▸ **Provided records**
** Start **
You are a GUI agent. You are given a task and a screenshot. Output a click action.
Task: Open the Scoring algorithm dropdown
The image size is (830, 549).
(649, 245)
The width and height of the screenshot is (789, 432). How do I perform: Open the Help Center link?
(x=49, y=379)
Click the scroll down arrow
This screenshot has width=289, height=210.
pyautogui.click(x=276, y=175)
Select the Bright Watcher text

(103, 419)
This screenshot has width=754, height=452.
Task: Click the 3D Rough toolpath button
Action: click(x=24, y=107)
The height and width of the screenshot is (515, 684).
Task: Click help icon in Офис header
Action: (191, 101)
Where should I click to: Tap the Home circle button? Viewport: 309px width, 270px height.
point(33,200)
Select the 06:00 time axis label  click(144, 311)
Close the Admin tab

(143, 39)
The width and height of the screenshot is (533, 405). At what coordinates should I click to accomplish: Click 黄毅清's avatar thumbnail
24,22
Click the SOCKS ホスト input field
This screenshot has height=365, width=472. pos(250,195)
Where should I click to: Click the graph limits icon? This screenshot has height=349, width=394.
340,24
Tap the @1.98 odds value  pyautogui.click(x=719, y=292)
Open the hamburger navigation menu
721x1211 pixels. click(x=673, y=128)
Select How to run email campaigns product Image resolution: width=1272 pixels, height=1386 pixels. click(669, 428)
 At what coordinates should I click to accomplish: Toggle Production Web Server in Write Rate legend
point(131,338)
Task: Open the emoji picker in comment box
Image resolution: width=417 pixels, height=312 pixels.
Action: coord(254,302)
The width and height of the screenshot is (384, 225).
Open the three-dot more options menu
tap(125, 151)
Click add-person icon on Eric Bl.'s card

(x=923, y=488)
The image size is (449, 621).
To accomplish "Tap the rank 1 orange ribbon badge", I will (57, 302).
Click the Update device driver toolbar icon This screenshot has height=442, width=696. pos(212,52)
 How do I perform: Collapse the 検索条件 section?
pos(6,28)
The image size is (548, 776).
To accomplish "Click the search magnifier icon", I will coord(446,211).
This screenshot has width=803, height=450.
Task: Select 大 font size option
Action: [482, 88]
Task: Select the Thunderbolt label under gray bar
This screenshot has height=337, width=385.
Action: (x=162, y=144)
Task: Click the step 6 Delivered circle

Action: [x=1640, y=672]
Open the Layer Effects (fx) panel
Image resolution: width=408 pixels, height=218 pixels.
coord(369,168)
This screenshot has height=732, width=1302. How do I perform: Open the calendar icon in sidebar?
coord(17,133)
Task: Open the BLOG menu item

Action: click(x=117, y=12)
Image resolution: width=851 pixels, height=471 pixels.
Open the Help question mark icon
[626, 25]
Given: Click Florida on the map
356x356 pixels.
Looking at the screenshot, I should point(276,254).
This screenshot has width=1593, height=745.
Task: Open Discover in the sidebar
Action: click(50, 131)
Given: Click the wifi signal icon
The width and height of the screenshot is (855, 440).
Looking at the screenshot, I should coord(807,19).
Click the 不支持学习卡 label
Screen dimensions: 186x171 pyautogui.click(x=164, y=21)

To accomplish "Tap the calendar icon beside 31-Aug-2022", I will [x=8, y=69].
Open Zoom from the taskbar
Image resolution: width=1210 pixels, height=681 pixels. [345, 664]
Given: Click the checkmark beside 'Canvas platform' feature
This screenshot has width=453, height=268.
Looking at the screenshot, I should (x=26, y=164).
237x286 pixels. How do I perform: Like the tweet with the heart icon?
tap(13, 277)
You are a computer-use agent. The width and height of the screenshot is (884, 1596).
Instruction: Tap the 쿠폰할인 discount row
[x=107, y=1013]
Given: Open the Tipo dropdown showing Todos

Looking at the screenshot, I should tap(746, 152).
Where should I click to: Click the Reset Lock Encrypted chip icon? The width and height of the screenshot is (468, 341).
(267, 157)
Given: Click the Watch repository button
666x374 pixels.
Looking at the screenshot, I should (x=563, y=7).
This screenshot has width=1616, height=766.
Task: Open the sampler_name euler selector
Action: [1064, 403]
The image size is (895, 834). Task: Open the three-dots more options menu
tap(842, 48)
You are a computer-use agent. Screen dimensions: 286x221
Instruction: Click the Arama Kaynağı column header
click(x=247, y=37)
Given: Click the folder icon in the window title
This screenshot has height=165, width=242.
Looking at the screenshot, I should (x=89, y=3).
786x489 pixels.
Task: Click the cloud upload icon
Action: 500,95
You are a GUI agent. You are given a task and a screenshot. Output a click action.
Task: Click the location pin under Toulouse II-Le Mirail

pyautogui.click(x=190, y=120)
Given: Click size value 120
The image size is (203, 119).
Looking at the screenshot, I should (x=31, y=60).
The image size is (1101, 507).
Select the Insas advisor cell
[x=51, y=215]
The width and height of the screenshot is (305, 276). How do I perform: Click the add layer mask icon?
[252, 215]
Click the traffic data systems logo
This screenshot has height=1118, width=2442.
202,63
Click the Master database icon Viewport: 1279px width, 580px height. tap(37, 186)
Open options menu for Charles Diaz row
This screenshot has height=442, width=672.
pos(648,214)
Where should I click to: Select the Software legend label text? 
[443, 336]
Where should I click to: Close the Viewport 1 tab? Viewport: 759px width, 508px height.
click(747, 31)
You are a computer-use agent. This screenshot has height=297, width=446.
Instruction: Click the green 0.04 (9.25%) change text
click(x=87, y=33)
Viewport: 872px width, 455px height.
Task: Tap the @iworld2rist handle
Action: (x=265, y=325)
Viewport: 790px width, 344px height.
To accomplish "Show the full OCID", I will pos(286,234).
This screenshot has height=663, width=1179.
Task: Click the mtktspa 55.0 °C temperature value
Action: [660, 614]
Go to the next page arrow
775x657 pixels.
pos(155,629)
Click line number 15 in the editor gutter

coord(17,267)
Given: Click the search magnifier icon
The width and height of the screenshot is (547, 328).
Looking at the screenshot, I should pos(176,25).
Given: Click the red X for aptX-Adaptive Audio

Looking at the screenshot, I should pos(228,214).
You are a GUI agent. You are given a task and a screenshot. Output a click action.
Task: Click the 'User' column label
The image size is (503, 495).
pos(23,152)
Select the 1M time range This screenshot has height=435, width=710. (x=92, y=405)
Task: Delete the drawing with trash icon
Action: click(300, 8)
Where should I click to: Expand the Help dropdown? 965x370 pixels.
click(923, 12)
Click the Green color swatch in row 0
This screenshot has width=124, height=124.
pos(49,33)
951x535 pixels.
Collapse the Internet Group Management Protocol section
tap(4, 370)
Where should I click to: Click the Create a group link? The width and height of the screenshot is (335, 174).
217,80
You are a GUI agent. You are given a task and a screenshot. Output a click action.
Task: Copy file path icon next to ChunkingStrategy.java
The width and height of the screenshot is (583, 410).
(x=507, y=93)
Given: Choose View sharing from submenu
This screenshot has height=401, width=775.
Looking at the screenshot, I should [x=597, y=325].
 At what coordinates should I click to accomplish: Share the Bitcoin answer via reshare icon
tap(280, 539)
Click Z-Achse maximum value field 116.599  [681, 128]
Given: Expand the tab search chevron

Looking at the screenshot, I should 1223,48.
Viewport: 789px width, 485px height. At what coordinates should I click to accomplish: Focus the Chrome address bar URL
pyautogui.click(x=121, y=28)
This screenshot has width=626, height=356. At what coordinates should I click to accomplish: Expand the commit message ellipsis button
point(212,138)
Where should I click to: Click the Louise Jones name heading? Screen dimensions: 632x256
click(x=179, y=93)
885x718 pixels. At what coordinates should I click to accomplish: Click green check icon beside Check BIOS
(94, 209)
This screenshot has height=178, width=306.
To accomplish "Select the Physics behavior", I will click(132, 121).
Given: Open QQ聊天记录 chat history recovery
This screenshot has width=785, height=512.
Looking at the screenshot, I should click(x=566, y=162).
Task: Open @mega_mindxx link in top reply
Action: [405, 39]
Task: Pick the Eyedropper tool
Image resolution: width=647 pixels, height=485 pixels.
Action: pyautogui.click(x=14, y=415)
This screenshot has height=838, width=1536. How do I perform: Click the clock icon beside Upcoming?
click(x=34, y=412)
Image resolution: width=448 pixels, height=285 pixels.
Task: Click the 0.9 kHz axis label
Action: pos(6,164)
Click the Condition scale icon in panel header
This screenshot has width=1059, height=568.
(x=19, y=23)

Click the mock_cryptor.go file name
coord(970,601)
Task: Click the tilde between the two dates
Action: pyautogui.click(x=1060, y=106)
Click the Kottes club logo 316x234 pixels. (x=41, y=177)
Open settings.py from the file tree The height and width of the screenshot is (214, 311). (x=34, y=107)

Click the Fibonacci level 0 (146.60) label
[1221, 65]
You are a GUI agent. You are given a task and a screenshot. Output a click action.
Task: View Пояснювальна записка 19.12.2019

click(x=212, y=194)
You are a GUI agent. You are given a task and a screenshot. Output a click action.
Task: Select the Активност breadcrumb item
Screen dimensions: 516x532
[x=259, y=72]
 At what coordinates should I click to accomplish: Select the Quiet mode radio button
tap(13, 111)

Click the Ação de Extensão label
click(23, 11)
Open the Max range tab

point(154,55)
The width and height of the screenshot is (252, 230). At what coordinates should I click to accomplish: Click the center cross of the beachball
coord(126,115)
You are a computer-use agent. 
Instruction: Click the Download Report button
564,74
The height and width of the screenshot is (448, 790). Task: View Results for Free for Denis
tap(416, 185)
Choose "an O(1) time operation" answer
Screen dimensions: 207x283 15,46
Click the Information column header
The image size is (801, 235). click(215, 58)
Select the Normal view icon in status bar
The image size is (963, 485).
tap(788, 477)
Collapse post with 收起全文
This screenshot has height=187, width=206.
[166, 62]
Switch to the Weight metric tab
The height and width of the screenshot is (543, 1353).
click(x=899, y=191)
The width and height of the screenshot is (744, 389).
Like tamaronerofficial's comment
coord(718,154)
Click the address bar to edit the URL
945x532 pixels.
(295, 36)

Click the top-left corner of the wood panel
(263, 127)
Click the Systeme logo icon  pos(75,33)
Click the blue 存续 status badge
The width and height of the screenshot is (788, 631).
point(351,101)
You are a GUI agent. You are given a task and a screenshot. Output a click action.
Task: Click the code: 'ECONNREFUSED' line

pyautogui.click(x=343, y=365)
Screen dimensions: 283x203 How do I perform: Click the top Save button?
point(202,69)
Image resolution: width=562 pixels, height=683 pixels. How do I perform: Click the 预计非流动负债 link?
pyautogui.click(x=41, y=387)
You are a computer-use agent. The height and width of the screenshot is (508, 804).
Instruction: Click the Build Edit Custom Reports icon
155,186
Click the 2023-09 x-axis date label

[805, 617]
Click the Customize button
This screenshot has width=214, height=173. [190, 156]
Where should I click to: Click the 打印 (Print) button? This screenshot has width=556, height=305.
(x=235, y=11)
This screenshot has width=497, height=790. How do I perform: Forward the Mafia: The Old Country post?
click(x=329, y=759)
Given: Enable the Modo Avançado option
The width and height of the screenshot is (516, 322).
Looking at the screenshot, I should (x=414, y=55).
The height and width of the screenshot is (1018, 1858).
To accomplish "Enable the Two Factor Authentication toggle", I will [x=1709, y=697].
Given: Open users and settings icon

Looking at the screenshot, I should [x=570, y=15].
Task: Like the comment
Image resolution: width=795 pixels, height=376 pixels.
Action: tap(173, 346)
** End **
Retype the lines exactly as they appear, starting at the line that contains "The height and width of the screenshot is (1018, 1858)." and ending with the last line of the items.

The height and width of the screenshot is (1018, 1858).
To accomplish "Enable the Two Factor Authentication toggle", I will [x=1709, y=697].
Given: Open users and settings icon

Looking at the screenshot, I should [x=570, y=15].
Task: Like the comment
Image resolution: width=795 pixels, height=376 pixels.
Action: tap(173, 346)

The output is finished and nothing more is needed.